El PP también encontró un filón en polémicas como las pulseras o el consumo de prostitución —con las grabaciones del caso Koldo— para desgastar al Gobierno, al igual que hizo la legislatura pasada con la ley del sólo sí es sí. Los conservadores buscan dinamitar el discurso feminista del PSOE, una de sus grandes banderas, con la intención además de provocar un voto de castigo de las mujeres al Gobierno.
Exempleadas que han denunciado a Julio Iglesias lo han hecho para que no le suceda a otras
Ver más
Sin embargo, aunque el PP se presenta como el partido que defiende a las mujeres, la causa feminista nunca ha estado entre sus prioridades.

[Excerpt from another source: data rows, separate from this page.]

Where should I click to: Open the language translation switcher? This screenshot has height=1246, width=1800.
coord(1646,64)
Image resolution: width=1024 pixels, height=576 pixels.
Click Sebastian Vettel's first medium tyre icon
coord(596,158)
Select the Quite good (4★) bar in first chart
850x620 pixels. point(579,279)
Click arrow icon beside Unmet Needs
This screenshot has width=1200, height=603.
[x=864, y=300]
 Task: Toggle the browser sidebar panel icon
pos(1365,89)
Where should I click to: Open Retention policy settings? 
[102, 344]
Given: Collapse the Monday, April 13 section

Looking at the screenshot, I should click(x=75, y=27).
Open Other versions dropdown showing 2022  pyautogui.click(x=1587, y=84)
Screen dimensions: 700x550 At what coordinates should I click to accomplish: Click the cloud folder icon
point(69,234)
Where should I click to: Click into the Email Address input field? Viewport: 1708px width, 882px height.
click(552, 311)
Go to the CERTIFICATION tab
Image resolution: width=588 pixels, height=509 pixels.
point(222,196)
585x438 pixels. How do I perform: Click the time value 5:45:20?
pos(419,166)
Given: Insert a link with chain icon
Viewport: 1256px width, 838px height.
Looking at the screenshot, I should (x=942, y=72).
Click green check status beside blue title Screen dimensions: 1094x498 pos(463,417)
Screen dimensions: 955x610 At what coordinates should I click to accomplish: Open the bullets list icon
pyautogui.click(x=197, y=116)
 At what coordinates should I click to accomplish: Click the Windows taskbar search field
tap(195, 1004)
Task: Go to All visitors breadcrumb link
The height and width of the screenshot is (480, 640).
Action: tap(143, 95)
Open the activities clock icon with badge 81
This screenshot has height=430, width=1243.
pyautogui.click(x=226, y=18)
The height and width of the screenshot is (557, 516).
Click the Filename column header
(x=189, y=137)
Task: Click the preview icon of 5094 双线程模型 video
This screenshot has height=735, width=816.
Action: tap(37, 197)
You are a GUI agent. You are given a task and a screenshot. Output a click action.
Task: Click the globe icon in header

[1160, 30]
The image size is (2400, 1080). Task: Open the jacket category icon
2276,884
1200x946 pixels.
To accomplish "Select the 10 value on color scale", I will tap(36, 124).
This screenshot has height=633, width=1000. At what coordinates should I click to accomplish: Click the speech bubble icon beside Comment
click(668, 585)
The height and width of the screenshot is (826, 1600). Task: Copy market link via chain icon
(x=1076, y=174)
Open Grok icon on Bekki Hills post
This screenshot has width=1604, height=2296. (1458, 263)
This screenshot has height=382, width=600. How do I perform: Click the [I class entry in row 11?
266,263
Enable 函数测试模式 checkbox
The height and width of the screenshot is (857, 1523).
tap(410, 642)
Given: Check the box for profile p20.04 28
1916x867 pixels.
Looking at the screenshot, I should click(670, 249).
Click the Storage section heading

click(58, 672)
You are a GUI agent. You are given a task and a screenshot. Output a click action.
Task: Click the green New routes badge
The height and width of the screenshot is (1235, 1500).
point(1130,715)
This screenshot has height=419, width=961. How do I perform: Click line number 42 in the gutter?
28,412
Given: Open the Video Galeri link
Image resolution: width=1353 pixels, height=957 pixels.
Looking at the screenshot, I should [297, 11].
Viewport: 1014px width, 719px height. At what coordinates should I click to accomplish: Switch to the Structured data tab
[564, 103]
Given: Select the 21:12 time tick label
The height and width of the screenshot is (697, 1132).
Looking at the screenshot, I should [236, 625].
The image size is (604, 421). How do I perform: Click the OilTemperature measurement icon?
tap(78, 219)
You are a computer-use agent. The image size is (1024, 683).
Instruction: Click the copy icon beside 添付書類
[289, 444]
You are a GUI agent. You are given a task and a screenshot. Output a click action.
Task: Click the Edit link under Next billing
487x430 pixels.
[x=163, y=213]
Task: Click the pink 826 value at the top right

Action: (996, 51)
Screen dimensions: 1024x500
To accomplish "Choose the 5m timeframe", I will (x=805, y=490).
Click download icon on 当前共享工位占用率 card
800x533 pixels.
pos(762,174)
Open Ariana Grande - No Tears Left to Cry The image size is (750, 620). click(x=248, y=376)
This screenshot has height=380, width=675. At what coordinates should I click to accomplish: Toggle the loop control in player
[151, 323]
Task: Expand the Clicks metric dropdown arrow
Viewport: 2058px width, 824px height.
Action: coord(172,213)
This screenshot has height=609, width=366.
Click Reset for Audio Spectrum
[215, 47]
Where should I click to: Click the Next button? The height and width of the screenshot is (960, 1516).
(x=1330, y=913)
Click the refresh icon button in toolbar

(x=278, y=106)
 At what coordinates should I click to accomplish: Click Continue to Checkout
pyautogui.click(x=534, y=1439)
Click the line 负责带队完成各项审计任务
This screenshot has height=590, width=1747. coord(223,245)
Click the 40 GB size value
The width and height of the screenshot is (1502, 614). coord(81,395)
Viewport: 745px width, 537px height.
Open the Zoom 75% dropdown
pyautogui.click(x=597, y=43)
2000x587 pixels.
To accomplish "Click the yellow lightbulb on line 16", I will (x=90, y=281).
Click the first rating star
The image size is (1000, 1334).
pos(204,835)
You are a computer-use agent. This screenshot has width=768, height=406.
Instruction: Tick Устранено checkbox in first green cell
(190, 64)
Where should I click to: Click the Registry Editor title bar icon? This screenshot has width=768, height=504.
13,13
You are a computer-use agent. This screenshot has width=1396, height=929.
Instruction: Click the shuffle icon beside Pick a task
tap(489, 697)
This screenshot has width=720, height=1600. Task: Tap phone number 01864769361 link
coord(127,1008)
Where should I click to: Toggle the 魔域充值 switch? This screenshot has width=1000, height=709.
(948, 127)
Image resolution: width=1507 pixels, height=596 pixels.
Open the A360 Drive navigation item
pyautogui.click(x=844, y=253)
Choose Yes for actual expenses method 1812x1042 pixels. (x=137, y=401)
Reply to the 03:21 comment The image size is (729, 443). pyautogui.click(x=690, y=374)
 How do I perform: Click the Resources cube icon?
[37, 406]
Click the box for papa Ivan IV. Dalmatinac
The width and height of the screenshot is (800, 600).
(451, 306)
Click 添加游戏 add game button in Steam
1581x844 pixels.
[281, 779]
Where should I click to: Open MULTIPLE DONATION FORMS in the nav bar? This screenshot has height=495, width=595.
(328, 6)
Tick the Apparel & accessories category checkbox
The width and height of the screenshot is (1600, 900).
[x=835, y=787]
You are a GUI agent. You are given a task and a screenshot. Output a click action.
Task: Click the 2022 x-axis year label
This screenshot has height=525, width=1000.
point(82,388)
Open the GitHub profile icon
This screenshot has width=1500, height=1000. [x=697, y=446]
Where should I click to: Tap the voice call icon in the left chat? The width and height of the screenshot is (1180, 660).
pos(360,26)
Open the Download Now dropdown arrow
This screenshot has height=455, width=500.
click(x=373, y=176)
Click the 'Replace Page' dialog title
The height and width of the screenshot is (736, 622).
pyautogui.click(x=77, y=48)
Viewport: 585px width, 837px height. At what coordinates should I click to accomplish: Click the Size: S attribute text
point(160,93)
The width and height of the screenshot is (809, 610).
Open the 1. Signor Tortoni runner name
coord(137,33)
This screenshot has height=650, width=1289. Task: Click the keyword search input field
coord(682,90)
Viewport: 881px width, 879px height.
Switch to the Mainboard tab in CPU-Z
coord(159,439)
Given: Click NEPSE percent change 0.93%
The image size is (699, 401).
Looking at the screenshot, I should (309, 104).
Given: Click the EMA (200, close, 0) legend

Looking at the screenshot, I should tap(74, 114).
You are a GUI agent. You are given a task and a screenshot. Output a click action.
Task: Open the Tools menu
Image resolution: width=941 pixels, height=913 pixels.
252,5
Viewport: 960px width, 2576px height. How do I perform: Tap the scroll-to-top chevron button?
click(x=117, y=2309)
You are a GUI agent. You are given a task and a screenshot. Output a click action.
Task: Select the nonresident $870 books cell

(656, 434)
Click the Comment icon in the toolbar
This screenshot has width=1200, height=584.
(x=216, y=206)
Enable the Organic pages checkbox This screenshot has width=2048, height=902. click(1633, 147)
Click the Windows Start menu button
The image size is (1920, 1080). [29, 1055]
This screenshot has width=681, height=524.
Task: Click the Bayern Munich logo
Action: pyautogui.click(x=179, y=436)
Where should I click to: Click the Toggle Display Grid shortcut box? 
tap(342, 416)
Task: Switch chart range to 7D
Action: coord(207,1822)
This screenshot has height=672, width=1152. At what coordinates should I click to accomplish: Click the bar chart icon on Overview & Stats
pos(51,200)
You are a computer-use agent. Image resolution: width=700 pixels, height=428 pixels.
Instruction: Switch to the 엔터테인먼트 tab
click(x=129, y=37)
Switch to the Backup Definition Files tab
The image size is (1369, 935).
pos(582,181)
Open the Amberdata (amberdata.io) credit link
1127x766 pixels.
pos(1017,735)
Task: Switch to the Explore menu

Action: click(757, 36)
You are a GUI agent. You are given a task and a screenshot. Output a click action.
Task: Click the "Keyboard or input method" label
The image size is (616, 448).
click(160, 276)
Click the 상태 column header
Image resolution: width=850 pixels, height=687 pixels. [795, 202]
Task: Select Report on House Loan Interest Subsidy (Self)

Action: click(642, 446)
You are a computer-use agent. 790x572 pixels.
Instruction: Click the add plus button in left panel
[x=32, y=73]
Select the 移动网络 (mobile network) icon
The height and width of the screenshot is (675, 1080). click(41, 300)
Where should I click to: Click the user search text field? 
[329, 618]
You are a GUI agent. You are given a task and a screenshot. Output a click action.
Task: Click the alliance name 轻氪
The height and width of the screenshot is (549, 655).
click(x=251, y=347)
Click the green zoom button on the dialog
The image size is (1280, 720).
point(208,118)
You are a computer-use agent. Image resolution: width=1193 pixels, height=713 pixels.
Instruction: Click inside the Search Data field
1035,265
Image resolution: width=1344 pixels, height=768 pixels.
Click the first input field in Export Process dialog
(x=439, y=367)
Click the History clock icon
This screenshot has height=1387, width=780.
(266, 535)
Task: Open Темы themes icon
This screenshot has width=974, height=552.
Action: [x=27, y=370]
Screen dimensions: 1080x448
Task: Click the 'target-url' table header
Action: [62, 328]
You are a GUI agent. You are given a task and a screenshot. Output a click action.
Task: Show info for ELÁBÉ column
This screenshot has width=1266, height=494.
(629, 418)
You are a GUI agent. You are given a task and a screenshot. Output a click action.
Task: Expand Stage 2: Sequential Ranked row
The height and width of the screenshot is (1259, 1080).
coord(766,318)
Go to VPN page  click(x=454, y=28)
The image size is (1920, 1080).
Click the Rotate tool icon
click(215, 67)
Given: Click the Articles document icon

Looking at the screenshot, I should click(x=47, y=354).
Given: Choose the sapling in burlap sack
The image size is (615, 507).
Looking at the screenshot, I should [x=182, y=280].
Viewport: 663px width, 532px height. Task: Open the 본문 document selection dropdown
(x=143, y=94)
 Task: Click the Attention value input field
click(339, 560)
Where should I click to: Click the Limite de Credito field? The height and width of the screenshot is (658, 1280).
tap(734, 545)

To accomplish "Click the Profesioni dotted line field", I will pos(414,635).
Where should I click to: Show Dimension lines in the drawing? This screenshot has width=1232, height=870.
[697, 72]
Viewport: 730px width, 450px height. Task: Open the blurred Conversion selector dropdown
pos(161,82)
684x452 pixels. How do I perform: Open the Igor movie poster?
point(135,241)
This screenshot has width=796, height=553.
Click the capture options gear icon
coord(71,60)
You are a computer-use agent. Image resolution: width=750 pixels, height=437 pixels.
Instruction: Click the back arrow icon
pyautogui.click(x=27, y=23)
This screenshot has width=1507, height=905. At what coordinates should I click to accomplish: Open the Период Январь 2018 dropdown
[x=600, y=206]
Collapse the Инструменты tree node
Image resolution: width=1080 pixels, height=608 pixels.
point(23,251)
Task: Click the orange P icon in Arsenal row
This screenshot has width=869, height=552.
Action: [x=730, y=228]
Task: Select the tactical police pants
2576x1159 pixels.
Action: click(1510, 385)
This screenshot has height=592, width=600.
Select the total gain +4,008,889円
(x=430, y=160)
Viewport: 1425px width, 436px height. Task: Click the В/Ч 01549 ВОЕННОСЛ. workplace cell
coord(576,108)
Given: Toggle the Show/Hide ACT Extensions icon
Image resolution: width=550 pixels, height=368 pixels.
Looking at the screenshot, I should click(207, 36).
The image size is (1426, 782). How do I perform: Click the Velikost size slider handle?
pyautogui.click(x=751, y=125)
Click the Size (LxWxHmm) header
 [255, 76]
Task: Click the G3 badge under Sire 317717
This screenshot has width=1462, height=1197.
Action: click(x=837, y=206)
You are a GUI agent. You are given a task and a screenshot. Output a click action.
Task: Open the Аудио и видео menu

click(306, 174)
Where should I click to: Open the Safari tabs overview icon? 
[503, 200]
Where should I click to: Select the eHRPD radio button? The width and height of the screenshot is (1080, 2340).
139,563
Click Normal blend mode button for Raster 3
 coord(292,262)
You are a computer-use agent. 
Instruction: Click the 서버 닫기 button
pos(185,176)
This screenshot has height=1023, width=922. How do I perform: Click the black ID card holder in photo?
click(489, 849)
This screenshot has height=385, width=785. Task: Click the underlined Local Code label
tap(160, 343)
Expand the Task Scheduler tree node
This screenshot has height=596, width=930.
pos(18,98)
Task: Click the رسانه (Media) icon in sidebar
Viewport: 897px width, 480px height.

Es más, la irrupción la extrema derecha en el tablero político ha influido en algunos de los planteamientos del Partido Popular al dar cabida a posturas negacionistas y reaccionarias, no solo en el terreno discursivo sino también a nivel institucional. Es lo que ocurrió tras las elecciones de mayo de 2023 con los pactos entre conservadores y ultras en distintos municipios y comunidades, en las que las políticas de igualdad se convirtieron en un asunto clave en la negociación con la formación de Santiago Abascal.
De un tiempo a esta parte, la ultraderecha ha emprendido una guerra cultural contra los valores progresistas y considera el feminismo un enemigo a batir. Los ejemplos abundan. Los acosos y agresiones a las clínicas de interrupción del embarazo, los ataques a los proyectos de educación sexual y ciudadana, la propagación de falsedades anticientíficas como el llamado "síndrome de alienación parental" y la negación de la violencia de género y la violencia sexual.
Uno de los mantras más repetidos por los ultras es el de que la violencia "no tiene género". Así tratan de equiparar la que sufren directamente las mujeres, que es estructural, con aquella que sufren los hombres en el entorno familiar, sin una base que revele razones estructurales. A pesar de ello, los de Abascal no titubean a la hora de poner en el punto de mira al movimiento feminista y sus logros. La forma en la que ha impactado el caso de Julio Iglesias es un ejemplo de la importancia de la lucha por la igualdad en el debate actual.